Influence callout: Walter Brueggemann (Sabbath as Resistance)

Brueggemann reads the chapter as the foundational Hebrew Bible’s economic theology. The manna economy is the deliberate inverse of Pharaoh’s economy. Pharaoh’s Egypt ran on quotas (more bricks, less straw, no rest); the manna economy runs on daily ration, equal sufficiency, no stockpiling, and Sabbath. Brueggemann’s pastoral claim: every later Hebrew Bible economic instruction (the gleaning laws of Lev 19:9-10 and 23:22, the Sabbath-year debt-release of Deut 15, the Jubilee of Lev 25) is built on the foundation of Ex 16. Sabbath is the anti-Pharaoh law. The Israelite economy is to be not Egypt, all the way down. And the rhythm starts in the wilderness, taught by bread. Brueggemann’s larger argument is that the modern industrial-capitalist economy that runs on ever-increasing output, accumulation, and the erasure of Sabbath is, theologically, Pharaoh’s economy reasserting itself. The chapter is not antique. It is the Hebrew Bible’s permanent counter-economic claim, and it lands in any setting where the rhythm of Sabbath is being threatened by the demand for more output.

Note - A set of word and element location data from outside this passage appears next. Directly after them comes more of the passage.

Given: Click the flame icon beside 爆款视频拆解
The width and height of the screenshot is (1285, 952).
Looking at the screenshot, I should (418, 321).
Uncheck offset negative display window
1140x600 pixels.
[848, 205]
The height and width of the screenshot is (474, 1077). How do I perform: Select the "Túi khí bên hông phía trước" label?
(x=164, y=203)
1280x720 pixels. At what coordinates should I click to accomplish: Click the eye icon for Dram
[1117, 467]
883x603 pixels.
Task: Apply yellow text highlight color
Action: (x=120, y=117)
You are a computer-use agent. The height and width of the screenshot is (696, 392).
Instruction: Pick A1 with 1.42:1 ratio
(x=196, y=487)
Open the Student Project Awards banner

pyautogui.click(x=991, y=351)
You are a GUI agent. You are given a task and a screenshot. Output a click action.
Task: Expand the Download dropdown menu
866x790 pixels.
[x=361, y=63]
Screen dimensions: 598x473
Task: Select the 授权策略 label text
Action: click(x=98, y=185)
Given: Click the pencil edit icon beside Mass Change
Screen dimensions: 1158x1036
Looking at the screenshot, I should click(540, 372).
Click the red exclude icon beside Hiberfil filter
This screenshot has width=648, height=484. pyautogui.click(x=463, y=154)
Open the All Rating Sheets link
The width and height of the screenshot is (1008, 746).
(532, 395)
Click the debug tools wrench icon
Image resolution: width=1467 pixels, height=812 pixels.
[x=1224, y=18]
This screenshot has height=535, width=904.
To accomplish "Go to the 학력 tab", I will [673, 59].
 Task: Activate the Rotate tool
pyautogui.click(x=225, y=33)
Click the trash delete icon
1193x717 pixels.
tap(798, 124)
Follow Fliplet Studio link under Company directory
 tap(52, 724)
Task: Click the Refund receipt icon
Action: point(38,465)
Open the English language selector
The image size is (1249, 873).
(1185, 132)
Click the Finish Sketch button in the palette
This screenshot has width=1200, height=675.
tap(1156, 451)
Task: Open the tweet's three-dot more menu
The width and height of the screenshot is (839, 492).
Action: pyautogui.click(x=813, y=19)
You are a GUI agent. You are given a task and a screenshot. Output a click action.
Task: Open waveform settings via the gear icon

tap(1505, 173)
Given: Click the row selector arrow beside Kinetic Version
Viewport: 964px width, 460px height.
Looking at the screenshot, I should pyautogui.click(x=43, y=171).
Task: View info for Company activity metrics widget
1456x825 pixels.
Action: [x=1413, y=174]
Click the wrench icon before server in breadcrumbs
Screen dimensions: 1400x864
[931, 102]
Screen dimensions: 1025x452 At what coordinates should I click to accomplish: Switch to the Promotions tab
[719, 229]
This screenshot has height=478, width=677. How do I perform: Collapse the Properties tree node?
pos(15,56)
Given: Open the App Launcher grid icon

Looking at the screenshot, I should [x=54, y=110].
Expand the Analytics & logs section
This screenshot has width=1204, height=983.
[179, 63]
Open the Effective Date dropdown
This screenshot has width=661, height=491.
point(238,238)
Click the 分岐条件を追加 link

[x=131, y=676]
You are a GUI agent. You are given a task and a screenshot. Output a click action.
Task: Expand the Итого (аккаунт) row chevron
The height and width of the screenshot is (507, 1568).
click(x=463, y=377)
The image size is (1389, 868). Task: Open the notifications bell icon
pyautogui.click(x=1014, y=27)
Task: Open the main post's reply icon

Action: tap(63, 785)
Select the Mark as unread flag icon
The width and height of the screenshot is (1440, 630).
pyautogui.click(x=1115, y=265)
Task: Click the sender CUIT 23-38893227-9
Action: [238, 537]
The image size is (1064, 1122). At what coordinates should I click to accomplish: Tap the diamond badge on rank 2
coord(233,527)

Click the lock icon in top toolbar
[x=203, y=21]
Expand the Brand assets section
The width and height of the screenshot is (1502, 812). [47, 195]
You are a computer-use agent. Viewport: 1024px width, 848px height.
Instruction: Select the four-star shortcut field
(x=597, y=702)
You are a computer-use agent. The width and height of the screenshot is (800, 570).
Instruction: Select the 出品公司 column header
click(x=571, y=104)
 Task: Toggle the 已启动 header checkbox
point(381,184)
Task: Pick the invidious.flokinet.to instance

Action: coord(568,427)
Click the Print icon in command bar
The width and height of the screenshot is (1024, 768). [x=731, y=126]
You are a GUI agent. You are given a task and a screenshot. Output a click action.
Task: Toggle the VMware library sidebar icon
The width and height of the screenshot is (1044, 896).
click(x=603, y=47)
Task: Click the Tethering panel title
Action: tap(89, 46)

  1. The chapter ends. Israel has eaten manna and quail. Israel has rested on the Sabbath for the first time. The pillar still travels. The wilderness keeps unfolding. The next chapter will narrate the third wilderness test (water from the rock at Massah and Meribah) and the first battle (Amalek at Rephidim). But this chapter is the foundation of Israel’s daily-life trust. Sabbath is taught by bread. The economy of the people of God begins in the wilderness, on the dew, with a question: what is it?

Reflection prompts

  1. Sabbath was taught through bread before it was taught through any law. Israel learned to keep the seventh day not because Sinai required it but because the bread on the ground forced the rhythm. Where, in your own life, is your Sabbath rhythm being taught through what you actually need (sleep, food, attention) rather than through any rule? What would it mean to let the rhythm of provision teach the rhythm of rest?
  2. He who gathered much had nothing over, and he who gathered little had no lack. The manna economy is equal sufficiency. Pharaoh’s economy was about output. Where, in your own working life, are you operating in Pharaoh’s economy when the Hebrew Bible’s word is enough? What does the manna economy ask you to surrender?
  3. Some of them left of it until the morning, and it bred worms, and became foul. The first instinct of the redeemed is still to stockpile against tomorrow. Where, in your own faith life, are you stockpiling what was meant to be received daily? What would it look like to gather only one day’s portion?

Frameworks at play in this chapter: wilderness and liminality, sabbath rest.